The following excerpt comes from Tim Chester’s You Can Change (p. 25, 27):
What’s wrong with wanting to change so we can prove ourselves to God or people or ourselves? It doesn’t work. We might fool other people for a while. We might even fool ourselves. But we can never change enough to impress God. And here’s the reason: trying to impress God, others, or ourselves puts us at the center of our change project. It makes change all about my looking good. It is done for my glory. And that’s pretty much the definition of sin. Sin is living for my glory instead of God’s. Sin is living life my way, for me, instead of living life God’s way, for God. Often that means rejecting God as Lord and wanting to be our own lord, but it can also involve rejecting God as Savior and wanting to be our own savior. Pharisees do good works and repent of bad works. But gospel repentance includes repenting of good works done for wrong reasons. We need to repent of trying to be our own savior. Theologian John Gerstner says, “The thing that really separates us from God is not so much our sin, but our damnable good works.”

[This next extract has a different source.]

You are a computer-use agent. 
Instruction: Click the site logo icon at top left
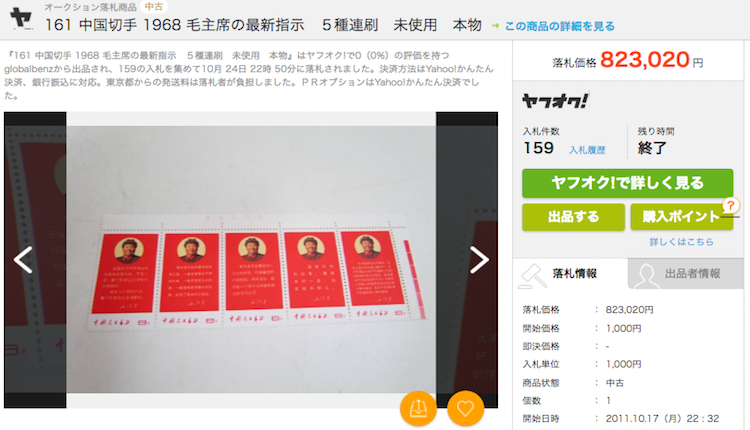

Deep down in all of us there is a tendency to want to prove ourselves, to base our worth on what we do.
Here’s the real problem with changing to impress: God has given his Son for us so that we can be justified. Jesus died on the cross, separated from his Father, bearing the full weight of God’s wrath so that we can be accepted by God. When we try to prove ourselves by our good works, we’re saying, in effect, that the cross wasn’t enough.